Kent looked at Turner. ‘If it’s no trouble, thanks.’
They followed her through into the kitchen and sat down. She called out up the stairs, ‘Stacey come down, now, my girl. Sergeant Turner wants to speak to you.’
Kent exchanged a glance with Turner, who grinned. He was obviously known to the family already. More than likely had been in the kitchen at some time before.
‘It’s made me good and mad, I can tell you. When I think what she was up to - the crafty little tart,’ Kath Flitch said bringing over the pot of tea. ‘Sorry, Inspector,’ she said handing him his cup.’ But I think Angela asked for it, you know. She made a fool out of my Stacey. The sly little bitch. She gave Stacey presents so she wouldn’t tell me what she was getting into. She’ll be down in a minute. I told her to wash her face. She’s cried buckets since she heard.’

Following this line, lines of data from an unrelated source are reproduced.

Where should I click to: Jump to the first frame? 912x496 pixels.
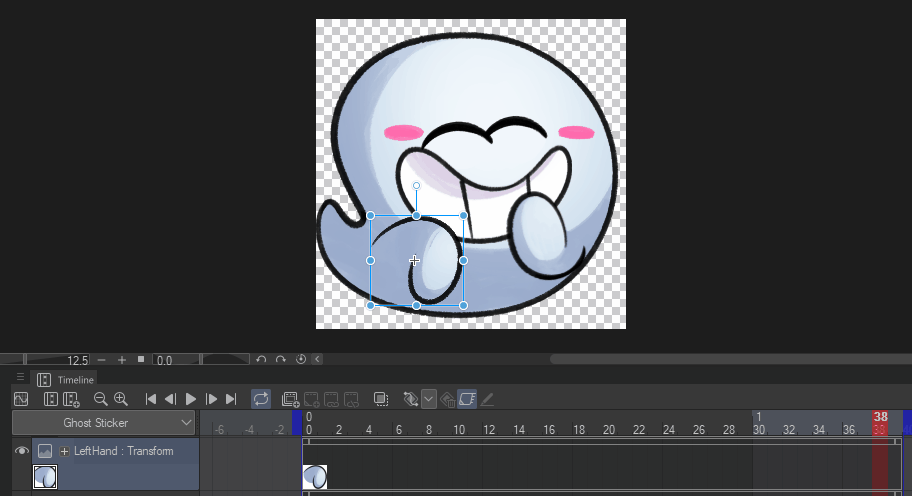[151, 399]
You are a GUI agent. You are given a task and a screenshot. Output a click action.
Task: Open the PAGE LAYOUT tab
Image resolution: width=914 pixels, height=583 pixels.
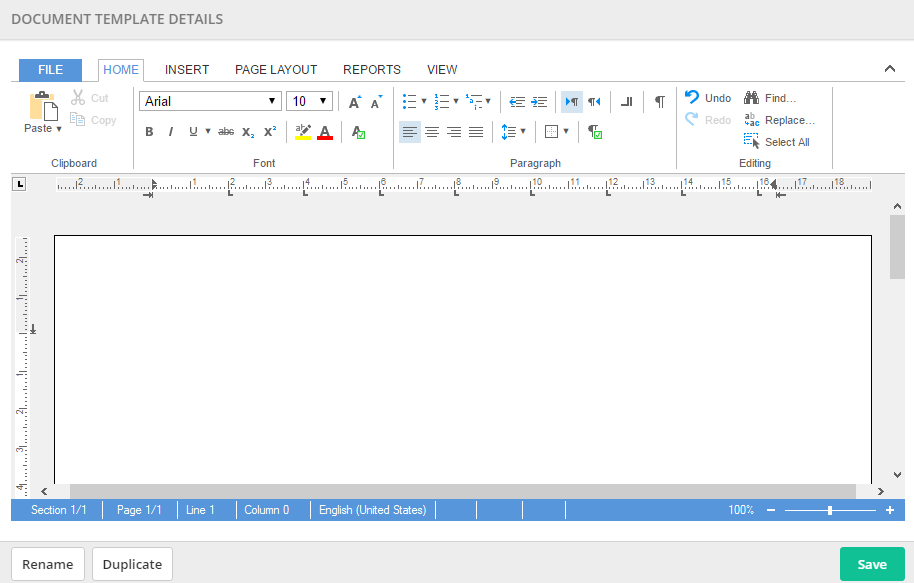coord(276,70)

‘Did Stacey know who Angela was meeting?’
‘Mind if I smoke, officers? It’s not banned in here.’ she asked with a smile. ‘This has been a hell of day so far.’
She sat down took a cigarette out of the packet on the table, lit it up with a gas lighter. Turner sniffed the smoke appreciatively and felt for a peppermint chew in his blazer pocket. ‘I honestly don’t know. You’ll have to ask her. She’s not made much sense since she heard about Angela. Mr Carey came storming over here an hour ago. Sorry, but I sent him off with a flea in his ear. He wanted to know why I hadn’t stopped Angela. For a man of the church, he’s a bloo
dy fool. He wouldn’t believe that it was his daughter’s fault. He thought Stacey had encouraged her. I felt sorry afterwards though for the poor old bugger.’

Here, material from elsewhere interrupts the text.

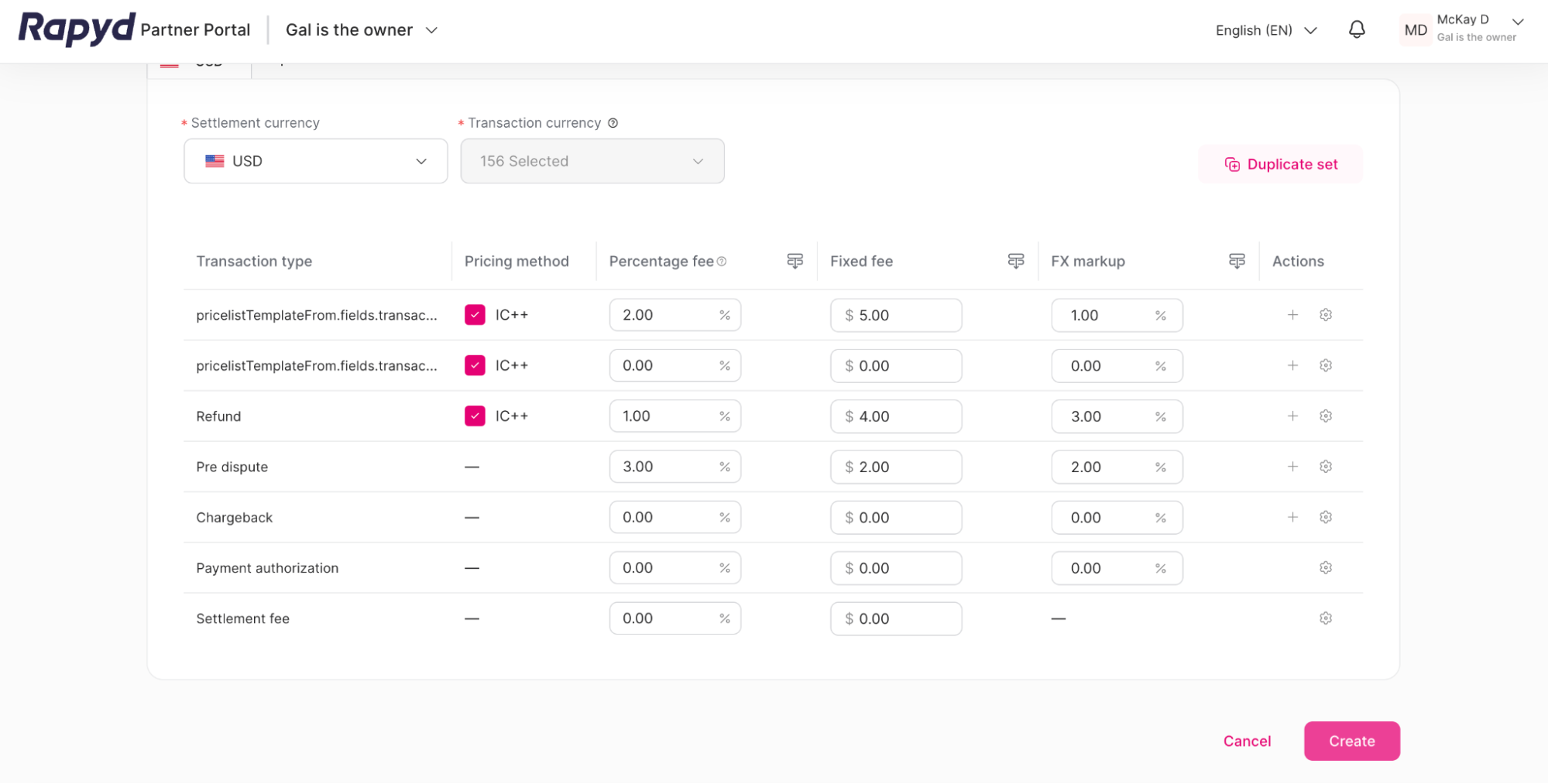The height and width of the screenshot is (784, 1548).
Task: Expand the Transaction currency selector showing 156 Selected
Action: tap(592, 161)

She shrugged her dress off of her bare shoulders and hitched it up again with a rose pink tipped hand. ‘He brought it all on himself, you know. If you ask me he’s much too bloody strict. All that church going. Twice on Sundays. No wonder his kid went off the rails.’

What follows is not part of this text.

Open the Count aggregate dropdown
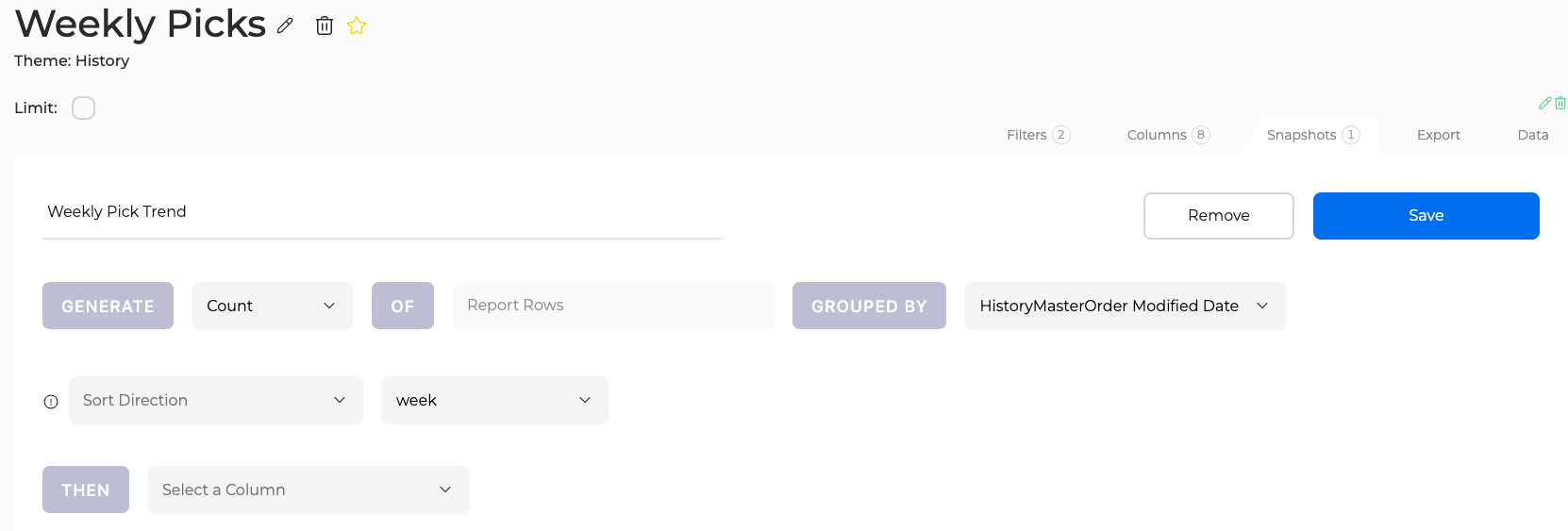273,306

Kathie flicked her cigarette ash into a nearby saucer on the kitchen table with an angry gesture, and folded her bare tanned arms, the gold bangles clinking on them, tightly across the front of her low cut, pink flowered-print dress. They heard some slow laboured footfalls outside. ‘Here comes Stacey now.’
A short, plump girl, Stacey, in tight blue jeans and cream sweat shirt, white ankle socks and blue and white trainers came into the room cautiously. Kent quickly summed her up as having the mental age of a twelve year old as she blinked her tearful brown eyes owlishly behind her round glasses at the two police officers.
‘Hello, Stacey. I’m DI. Kent. You know DS. Turner, don’t you? Can you tell us what Angela told you? Do you know where she was going last night? Did she tell you who she was meeting?’
She gulped and said; ‘She-she told me that she was supposed to be meeting Jason Perkins in her father’s workshop.’ She blinked cast a scared glance in her mother’s direction and sniffed into a wad of wet tissue. ‘In the Carey’s Funeral Parlour. She’d met him there before. But she said she wasn’t going out with him. She changed her mind.’
‘In her father’s funeral parlour!’ Kent exchanged astonished looks with Turner over the table. Turner put down his empty cup with a clatter.
‘Yes-s,’ Stacey hiccupped tearfully. ‘Angela - she liked the idea. Said it gave her a buzz being shagged amongst the coffins.’
Kathie stubbed out her cigarette jerkily into the saucer. ‘Christ! Why on earth didn’t you tell me that this was going on? Her old man would have had a heart attack if he’d found them in there.’ She turned her face aside to grin at Turner who fished out another sweet from his jacket pocket.